15 September 2017. A smartphone app designed to help treat substance abuse disorders received approval from the U.S. Food and Drug Administration. FDA approved the reSet app, created by Pear Therapeutics, for use in outpatient therapy prescribed for individuals abusing alcohol, cocaine, marijuana, and stimulants. The agency says it’s the first app cleared for substance abuse disorders.

These conditions, as defined by the Substance Abuse and Mental Health Services Administration, occur when individuals face significant clinical or functional impairment from recurrent use of alcohol or drugs, such as health problems or disability, as well as failure to meet home, work, or school responsibilities. Substance abuse disorders can range from mild to severe, based on evidence of impairment.

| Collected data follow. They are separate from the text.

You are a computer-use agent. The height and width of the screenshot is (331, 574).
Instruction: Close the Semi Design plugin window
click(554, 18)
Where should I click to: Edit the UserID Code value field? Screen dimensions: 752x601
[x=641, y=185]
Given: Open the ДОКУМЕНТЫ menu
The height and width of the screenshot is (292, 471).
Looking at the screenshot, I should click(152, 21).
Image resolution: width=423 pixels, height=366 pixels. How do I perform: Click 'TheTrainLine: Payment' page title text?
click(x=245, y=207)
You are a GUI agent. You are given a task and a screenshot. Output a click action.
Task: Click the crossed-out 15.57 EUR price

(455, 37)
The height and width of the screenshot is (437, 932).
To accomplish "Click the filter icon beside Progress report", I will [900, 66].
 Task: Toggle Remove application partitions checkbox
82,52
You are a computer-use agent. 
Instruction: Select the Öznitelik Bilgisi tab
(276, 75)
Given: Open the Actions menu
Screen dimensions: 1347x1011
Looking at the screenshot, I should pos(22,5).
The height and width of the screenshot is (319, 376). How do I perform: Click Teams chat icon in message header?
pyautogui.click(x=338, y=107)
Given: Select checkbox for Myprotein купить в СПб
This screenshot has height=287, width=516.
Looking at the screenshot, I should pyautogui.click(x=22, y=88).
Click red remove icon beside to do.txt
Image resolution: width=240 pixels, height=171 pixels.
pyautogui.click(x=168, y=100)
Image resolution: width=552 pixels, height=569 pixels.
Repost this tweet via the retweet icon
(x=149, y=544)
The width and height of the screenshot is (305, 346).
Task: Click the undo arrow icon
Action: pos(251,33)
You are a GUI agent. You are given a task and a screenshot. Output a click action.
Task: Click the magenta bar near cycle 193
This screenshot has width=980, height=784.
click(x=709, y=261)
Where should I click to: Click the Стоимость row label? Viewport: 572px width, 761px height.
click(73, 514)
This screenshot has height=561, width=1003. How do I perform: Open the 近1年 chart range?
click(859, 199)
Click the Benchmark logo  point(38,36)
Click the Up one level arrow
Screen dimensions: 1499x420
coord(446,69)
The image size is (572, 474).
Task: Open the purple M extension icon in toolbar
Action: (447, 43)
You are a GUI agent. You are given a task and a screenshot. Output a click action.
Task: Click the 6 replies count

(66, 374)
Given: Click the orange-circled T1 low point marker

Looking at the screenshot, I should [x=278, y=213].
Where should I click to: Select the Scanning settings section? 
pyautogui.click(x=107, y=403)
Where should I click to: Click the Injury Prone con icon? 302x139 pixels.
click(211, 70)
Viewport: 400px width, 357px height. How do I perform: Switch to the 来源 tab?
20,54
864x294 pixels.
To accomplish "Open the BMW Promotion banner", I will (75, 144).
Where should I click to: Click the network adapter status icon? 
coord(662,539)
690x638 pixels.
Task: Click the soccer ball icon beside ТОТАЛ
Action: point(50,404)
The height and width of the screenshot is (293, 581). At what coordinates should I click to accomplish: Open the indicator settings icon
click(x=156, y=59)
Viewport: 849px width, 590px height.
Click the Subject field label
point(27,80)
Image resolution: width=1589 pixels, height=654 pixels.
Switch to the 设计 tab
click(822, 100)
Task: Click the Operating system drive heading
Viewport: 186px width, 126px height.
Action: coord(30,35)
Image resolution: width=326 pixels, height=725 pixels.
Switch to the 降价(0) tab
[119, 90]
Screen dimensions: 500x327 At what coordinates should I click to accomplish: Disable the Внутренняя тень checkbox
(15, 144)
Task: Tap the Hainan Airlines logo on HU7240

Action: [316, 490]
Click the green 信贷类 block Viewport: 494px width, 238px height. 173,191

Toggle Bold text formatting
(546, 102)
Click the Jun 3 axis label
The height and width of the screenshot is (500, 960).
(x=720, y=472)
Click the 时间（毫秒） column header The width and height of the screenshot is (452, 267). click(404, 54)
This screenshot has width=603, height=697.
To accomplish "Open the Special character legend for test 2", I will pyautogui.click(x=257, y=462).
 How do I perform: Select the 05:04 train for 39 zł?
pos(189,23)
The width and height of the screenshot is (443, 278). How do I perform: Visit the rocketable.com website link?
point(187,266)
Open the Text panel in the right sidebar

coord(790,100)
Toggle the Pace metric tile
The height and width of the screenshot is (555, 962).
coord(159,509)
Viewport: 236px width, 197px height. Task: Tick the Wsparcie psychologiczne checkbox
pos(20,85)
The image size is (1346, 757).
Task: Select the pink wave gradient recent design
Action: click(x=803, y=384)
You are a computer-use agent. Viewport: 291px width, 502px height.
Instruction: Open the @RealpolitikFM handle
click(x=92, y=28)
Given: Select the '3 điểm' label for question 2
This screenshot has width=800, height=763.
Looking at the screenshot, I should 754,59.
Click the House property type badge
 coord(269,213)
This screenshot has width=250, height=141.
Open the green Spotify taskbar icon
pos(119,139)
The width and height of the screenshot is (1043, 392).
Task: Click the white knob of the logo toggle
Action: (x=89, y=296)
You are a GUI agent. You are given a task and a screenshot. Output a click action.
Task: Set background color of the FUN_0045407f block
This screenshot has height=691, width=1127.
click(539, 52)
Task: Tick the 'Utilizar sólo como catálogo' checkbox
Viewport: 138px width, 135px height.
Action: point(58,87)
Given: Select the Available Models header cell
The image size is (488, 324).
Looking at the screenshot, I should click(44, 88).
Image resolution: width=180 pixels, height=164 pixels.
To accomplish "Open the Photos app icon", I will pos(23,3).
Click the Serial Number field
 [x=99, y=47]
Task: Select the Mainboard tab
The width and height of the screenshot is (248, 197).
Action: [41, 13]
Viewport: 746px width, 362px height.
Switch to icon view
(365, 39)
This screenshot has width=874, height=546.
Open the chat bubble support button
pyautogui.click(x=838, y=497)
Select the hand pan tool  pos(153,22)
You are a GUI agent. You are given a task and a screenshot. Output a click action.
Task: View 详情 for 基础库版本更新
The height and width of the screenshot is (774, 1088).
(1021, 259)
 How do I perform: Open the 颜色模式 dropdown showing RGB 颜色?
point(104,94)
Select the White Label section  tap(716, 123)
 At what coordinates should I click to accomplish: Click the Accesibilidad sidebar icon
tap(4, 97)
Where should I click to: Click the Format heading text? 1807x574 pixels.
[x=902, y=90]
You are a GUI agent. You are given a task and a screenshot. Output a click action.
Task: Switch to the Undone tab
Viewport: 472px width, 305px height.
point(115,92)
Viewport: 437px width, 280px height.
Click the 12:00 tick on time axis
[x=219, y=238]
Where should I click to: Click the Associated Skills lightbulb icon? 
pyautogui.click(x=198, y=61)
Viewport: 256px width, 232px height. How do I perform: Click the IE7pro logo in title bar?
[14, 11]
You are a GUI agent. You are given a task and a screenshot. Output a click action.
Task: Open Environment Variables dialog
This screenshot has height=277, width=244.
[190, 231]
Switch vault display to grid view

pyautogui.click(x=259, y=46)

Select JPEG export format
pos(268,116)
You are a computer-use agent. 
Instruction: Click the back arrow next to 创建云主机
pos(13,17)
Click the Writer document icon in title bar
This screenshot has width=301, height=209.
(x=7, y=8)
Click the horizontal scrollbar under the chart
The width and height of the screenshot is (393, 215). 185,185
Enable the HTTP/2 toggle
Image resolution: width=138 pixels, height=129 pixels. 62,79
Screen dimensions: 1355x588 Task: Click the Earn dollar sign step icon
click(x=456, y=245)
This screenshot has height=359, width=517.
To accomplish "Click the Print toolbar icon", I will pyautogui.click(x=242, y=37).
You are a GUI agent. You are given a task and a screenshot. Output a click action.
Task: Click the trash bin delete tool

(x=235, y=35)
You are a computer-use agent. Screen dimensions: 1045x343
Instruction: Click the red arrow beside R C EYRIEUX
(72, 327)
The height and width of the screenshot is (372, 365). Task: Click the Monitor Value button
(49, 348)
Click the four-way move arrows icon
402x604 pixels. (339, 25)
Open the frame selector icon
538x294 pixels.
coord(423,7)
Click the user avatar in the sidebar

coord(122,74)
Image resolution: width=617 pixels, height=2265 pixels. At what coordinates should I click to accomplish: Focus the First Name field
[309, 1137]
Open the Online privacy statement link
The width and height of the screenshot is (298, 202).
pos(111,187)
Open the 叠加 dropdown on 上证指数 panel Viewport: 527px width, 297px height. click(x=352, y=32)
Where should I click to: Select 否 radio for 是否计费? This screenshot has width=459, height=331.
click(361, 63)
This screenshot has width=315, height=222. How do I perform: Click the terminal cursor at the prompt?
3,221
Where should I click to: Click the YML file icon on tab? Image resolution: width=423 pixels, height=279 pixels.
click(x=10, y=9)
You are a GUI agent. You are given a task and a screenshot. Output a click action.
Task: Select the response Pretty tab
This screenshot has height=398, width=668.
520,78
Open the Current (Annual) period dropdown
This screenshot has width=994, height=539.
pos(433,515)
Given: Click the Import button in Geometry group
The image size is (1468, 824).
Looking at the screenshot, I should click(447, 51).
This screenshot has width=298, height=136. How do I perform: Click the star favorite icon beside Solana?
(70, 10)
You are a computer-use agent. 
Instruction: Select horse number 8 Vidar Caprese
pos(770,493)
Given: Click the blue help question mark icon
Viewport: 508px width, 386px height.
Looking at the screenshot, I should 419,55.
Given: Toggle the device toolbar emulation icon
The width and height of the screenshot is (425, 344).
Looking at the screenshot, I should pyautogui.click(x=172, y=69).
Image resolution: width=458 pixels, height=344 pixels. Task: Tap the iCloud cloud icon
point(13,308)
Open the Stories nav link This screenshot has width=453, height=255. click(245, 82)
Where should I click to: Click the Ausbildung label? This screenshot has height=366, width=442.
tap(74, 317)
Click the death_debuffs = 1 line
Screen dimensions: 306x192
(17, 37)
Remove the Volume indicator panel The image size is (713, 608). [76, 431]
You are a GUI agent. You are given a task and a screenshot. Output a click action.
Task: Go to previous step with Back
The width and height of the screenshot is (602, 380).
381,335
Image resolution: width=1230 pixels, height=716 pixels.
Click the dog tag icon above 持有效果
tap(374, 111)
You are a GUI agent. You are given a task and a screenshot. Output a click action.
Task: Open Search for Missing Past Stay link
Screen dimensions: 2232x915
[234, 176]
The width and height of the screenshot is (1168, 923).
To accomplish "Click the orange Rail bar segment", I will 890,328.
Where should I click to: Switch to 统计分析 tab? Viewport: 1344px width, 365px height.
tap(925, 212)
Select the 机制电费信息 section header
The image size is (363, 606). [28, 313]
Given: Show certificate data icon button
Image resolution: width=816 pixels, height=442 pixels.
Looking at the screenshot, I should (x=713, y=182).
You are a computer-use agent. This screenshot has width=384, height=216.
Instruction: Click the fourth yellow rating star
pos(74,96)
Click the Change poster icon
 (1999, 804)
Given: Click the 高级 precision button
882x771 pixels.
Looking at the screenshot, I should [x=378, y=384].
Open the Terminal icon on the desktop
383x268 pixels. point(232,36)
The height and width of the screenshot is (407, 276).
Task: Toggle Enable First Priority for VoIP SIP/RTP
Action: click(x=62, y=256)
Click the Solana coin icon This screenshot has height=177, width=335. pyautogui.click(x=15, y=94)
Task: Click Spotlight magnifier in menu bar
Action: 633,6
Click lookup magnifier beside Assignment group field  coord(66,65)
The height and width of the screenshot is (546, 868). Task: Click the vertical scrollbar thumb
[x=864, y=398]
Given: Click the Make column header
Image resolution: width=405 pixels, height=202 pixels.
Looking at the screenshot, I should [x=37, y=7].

Pear Therapeutics, in Boston and San Francisco, designed the reSet mobile app to encourage adherence to medications and support outpatient therapy for substance abuse. The app adapts cognitive behavioral therapy, a form of psychotherapy that seeks to change attitudes and behavior by concentrating on a person’s cognitive processes — thoughts, images, and beliefs — related to that individual’s behavior. Users of the app receive incentives and rewards for sticking with their therapy, while clinicians can track clients’ progress with a dashboard in a desktop software program.

FDA based its approval in part on results from a clinical trial with some 400 individuals with substance use disorder enrolled in a 12-week therapy program. Participants were randomly assigned to receive the standard counseling therapy alone or with an earlier version of the software, known then as Therapeutic Education System. Individuals receiving the electronic assistance had two hours less counseling time than those receiving the standard counseling. The results show participants using the software in their therapy reporting a higher rate of abstinence from drugs and alcohol (40%) than those receiving the standard therapy (18%).

This and other clinical trials did not reveal any adverse side effects from the software. While participants in the trial experienced adverse events associated with substance abuse disorders, such as depression and suicidal thoughts or behavior, they were not associated with the tested software.

FDA, however, did not approve reSet for opioid addiction therapy. Results of the clinical trial show participants abusing opioid drugs were no more likely to be helped by the software than those receiving counseling alone. As reported in Science & Enterprise in July 2017, Pear Therapeutics is developing a separate version of reSet, called reSet-O, designed specifically to help in opioid addiction therapy. The company received a $180,000 Small Business Innovation Research grant from National Institute of Drug Abuse, an agency of NIH, to accelerate its development.

FDA used the agency’s de novo premarket review procedure to clear the reSet app. This process is reserved for new types of low- to moderate-risk medical devices where there are few, if any, earlier equivalent devices.